BEGIN Information given

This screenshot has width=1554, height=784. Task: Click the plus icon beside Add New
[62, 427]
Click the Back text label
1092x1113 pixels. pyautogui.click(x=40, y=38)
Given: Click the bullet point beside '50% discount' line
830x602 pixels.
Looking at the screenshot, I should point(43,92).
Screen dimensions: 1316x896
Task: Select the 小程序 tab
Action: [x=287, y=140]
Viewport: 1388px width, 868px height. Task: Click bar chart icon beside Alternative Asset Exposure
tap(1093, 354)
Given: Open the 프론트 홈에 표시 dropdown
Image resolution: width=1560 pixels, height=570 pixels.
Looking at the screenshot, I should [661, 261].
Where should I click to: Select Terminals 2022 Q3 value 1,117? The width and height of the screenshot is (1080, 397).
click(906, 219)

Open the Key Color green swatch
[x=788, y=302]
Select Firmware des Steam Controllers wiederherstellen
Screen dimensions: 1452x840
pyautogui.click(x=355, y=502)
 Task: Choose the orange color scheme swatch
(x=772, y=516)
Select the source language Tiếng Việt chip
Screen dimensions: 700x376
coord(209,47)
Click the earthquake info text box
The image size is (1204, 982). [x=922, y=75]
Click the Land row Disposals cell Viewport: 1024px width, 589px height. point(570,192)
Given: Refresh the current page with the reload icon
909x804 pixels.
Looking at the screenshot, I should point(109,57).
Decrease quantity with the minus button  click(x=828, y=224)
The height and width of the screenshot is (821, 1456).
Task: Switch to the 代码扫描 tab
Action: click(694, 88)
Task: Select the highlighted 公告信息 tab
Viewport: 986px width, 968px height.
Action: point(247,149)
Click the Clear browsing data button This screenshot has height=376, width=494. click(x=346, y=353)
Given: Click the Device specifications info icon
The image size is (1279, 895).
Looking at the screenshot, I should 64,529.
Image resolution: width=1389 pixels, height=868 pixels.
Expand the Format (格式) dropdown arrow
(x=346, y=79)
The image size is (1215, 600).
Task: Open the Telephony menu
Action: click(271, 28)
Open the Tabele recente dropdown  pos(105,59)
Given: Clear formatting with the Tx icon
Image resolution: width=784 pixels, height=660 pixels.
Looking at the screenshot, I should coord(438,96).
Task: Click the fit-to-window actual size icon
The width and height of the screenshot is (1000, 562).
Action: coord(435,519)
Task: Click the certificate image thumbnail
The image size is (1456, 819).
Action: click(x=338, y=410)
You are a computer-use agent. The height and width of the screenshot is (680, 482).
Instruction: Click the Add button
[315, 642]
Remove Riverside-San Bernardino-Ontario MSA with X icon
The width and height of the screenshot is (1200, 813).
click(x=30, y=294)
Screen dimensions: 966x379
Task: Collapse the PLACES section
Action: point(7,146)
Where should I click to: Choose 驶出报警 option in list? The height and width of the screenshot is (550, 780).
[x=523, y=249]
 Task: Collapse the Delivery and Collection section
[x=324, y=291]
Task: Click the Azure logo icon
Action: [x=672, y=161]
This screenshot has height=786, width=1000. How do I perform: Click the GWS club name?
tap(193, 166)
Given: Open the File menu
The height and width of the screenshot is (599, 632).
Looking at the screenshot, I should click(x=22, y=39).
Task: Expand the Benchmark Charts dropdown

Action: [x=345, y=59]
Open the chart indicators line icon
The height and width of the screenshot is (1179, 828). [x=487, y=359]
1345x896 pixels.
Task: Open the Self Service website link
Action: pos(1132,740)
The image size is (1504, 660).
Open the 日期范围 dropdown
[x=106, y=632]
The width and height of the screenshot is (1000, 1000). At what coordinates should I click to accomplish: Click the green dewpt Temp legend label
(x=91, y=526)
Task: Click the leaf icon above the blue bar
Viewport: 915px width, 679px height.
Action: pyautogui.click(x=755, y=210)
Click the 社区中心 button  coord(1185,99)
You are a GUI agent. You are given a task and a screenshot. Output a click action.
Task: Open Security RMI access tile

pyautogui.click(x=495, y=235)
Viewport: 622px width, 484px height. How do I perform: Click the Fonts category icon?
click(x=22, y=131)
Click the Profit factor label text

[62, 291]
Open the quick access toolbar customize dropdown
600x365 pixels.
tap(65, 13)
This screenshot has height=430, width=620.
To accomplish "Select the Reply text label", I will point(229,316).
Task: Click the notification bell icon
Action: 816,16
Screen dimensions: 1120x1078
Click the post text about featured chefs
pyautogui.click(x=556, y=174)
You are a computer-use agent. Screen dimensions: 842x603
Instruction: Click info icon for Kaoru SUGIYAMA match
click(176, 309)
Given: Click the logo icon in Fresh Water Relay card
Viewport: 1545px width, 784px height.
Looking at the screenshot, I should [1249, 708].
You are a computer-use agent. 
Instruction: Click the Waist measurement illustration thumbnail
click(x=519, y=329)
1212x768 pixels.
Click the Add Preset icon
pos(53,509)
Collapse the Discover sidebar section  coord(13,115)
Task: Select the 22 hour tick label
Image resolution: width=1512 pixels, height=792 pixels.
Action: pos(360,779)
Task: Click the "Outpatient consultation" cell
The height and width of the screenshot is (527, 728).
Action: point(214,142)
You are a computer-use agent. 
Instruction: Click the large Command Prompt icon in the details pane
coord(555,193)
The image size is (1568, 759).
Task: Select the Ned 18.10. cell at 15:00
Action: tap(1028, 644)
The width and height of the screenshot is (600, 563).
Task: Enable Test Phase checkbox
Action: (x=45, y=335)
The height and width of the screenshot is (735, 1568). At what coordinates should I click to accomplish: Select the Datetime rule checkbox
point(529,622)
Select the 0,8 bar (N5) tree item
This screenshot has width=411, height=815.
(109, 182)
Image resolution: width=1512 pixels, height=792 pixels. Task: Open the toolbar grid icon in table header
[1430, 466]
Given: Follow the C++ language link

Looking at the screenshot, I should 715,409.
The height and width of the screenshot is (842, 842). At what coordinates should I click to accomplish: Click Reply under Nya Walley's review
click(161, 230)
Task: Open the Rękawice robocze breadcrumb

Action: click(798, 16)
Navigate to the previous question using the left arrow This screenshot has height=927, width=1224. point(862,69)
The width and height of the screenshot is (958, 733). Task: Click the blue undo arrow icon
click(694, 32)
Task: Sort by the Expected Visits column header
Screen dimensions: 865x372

END Information given

■ Job ■
Copy the records verbatim, everything from the line containing "Remove Riverside-San Bernardino-Ontario" down to the line containing "pyautogui.click(x=556, y=174)", inclusive of both.

■ Written solution ■
Remove Riverside-San Bernardino-Ontario MSA with X icon
The width and height of the screenshot is (1200, 813).
click(x=30, y=294)
Screen dimensions: 966x379
Task: Collapse the PLACES section
Action: point(7,146)
Where should I click to: Choose 驶出报警 option in list? The height and width of the screenshot is (550, 780).
[x=523, y=249]
 Task: Collapse the Delivery and Collection section
[x=324, y=291]
Task: Click the Azure logo icon
Action: [x=672, y=161]
This screenshot has height=786, width=1000. How do I perform: Click the GWS club name?
tap(193, 166)
Given: Open the File menu
The height and width of the screenshot is (599, 632).
Looking at the screenshot, I should click(x=22, y=39).
Task: Expand the Benchmark Charts dropdown

Action: [x=345, y=59]
Open the chart indicators line icon
The height and width of the screenshot is (1179, 828). [x=487, y=359]
1345x896 pixels.
Task: Open the Self Service website link
Action: pos(1132,740)
The image size is (1504, 660).
Open the 日期范围 dropdown
[x=106, y=632]
The width and height of the screenshot is (1000, 1000). At what coordinates should I click to accomplish: Click the green dewpt Temp legend label
(x=91, y=526)
Task: Click the leaf icon above the blue bar
Viewport: 915px width, 679px height.
Action: pyautogui.click(x=755, y=210)
Click the 社区中心 button  coord(1185,99)
You are a GUI agent. You are given a task and a screenshot. Output a click action.
Task: Open Security RMI access tile

pyautogui.click(x=495, y=235)
Viewport: 622px width, 484px height. How do I perform: Click the Fonts category icon?
click(x=22, y=131)
Click the Profit factor label text

[62, 291]
Open the quick access toolbar customize dropdown
600x365 pixels.
tap(65, 13)
This screenshot has height=430, width=620.
To accomplish "Select the Reply text label", I will point(229,316).
Task: Click the notification bell icon
Action: 816,16
Screen dimensions: 1120x1078
Click the post text about featured chefs
pyautogui.click(x=556, y=174)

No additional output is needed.